Finlandia, cancellata la svastica

di Andrea Tarquini –

Quella svastica blu su una coccarda bianca, i colori nazionali finlandesi, non aveva mai avuto nulla a che fare con la famigerata croce uncinata nazista né con l’ideologia criminale di Hitler. Aveva antiche origini decorative e simboliche, ma fu per decenni l’emblema della piccola e gloriosa Suomen Ilmavoimat, l’aviazione militare finlandese. Fino al 1945.

 Da allora fu sostituita, sugli aerei, con una coccarda bianca, blu e bianca, ma qua e là svastiche finlandesi restano ancora, su vecchi edifici o cimiteri militari, in memoria dei piloti caduti o delle loro unità. Nessuna nostalgia per il nazismo, ma alla fine accademici e politici si sono detti che era meglio eliminare quella svastica anche dal logo dell’aeronautica, decisione presa già nel 2017, e da stemmi, bandiere e uniformi.

- **Compiti da svolgere**:
1. Secondo il testo sulla svastica dell'aviazione finlandese, fino a quale anno la svastica rimase l'emblema della Suomen Ilmavoimat?
2. Prosegui il testo sulla svastica dell'aviazione finlandese dopo la sua ultima frase.

- **Dati forniti**:

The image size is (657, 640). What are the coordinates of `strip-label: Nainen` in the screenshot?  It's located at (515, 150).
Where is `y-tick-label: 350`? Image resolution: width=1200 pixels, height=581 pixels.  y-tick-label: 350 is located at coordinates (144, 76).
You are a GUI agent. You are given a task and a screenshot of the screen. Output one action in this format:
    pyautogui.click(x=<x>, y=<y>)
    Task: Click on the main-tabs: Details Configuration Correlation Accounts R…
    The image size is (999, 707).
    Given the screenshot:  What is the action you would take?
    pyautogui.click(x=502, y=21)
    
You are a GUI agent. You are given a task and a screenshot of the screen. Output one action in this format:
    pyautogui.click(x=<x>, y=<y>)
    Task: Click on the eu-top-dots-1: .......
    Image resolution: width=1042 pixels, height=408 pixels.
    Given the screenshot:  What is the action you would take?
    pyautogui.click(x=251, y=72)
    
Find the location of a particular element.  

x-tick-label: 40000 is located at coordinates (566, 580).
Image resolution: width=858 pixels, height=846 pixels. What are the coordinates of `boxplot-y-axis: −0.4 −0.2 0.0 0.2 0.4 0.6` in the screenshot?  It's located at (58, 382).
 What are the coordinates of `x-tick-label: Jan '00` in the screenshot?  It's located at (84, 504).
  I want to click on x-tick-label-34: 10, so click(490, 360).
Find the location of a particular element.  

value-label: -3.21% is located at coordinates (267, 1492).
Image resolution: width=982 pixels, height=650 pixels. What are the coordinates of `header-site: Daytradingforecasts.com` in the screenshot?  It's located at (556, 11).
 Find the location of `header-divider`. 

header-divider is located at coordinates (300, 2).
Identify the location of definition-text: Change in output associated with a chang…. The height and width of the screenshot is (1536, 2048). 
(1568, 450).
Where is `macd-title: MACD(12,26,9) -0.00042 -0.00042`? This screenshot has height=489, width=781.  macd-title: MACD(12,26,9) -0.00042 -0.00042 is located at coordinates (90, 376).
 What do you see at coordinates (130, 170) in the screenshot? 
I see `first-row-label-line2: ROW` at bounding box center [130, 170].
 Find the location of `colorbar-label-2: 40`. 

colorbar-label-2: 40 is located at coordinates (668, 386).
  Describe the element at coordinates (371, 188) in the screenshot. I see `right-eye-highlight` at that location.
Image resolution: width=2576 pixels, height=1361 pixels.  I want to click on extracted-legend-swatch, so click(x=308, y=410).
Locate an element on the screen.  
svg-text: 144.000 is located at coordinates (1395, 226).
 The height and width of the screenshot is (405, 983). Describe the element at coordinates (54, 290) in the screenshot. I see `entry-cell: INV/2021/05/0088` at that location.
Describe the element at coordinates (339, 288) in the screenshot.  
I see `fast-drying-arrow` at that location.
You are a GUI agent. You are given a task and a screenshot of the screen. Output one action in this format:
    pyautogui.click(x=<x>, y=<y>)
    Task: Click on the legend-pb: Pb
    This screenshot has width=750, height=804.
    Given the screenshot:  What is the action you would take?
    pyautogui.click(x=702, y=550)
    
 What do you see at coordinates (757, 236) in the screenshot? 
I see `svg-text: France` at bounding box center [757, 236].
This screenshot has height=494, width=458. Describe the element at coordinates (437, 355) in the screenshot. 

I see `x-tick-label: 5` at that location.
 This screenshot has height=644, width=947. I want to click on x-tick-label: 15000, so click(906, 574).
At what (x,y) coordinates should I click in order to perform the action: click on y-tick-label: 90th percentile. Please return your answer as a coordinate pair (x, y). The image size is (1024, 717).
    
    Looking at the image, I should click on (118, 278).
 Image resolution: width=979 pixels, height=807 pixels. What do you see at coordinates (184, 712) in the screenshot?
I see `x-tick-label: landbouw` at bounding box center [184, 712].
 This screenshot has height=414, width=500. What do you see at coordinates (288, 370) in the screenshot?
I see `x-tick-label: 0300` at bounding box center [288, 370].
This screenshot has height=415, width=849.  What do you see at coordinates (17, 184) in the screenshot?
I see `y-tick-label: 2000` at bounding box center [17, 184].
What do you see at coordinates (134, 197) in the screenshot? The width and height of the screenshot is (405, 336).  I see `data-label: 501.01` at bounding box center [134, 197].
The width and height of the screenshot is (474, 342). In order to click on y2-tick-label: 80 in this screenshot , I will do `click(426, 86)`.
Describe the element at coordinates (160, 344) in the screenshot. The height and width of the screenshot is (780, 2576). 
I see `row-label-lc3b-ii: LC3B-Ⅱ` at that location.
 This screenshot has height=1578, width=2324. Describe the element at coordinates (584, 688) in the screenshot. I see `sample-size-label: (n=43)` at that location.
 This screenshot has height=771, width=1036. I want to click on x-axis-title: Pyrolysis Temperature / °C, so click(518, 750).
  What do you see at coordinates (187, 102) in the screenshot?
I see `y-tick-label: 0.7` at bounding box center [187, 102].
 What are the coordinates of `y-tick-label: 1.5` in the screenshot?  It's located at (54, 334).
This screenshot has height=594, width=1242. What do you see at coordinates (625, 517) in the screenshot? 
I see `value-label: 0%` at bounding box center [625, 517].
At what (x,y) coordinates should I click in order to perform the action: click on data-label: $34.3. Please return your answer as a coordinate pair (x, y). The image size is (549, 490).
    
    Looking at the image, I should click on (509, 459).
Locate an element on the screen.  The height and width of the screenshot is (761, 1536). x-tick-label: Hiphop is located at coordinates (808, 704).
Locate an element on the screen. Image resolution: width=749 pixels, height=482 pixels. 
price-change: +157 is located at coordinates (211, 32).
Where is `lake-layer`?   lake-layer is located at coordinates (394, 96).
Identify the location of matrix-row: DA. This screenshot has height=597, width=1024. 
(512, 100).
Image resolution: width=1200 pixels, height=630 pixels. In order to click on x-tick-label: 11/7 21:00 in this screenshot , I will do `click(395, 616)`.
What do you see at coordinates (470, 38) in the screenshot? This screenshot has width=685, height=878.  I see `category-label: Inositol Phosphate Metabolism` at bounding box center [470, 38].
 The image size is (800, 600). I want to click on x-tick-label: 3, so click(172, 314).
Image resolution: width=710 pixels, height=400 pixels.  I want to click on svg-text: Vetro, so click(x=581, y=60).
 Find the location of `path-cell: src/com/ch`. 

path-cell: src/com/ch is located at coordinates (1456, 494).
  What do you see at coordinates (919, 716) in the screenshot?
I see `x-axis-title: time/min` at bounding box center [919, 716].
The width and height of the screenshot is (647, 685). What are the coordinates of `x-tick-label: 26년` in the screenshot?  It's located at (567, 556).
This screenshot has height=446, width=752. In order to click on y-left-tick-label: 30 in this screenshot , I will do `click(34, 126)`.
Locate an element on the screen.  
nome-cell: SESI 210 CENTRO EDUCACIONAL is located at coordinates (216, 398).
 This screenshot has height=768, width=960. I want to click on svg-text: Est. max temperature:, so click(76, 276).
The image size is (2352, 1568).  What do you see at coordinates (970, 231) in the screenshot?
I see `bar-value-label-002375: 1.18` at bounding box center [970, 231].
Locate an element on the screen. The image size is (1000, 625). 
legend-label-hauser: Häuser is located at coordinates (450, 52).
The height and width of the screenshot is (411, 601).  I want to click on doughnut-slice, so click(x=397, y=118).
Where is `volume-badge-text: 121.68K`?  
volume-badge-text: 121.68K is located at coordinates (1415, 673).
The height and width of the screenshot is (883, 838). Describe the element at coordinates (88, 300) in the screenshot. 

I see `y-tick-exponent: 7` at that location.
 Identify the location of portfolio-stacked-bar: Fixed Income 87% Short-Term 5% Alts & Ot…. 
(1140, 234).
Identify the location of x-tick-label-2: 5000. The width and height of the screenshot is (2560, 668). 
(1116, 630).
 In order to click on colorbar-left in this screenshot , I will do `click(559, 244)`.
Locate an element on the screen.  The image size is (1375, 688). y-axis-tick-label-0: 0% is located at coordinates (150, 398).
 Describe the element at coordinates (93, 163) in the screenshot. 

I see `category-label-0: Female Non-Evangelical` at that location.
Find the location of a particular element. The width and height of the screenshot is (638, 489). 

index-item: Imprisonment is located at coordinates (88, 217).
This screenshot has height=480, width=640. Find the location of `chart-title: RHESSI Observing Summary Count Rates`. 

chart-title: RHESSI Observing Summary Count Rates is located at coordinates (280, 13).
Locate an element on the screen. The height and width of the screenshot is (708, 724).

- **Risultati per compito**:
1. Fino al 1945.

2.
Giusta decisione, per evitare qualsiasi malinteso, nota sulla Bbc l’accademico Teivo Teivainen. Sullo sfondo c’è il rafforzamento in tutta Europa e Nordamerica dei movimenti nazisti o suprematisti bianchi. Con cui però la Suomen Ilmavoimat non aveva mai avuto nulla a che fare. Ora l’emblema sulla bandiera dell’aviazione finlandese è un’aquila contornata da ali, su sfondo blu.

Teivo-Teivainen

La svastica blu finlandese era solo un antico simbolo mitologico. Lo raffigurò anche uno dei grandi dell’arte finlandese, il pittore Arseni Gallen-Kallela, che mai ebbe simpatie per idee razziste o di ultradestra. Poi con l’indipendenza da Lenin la Finlandia si dette uno Stato, una Repubblica guidata dal conservatore (ma non fascista) maresciallo Carl-Gustav Mannerheim, vincitore della guerra civile contro i “rossi” locali. Allora, sui primi biplani da combattimento, cominciò ad apparire, nel 1918, la coccarda con la svastica.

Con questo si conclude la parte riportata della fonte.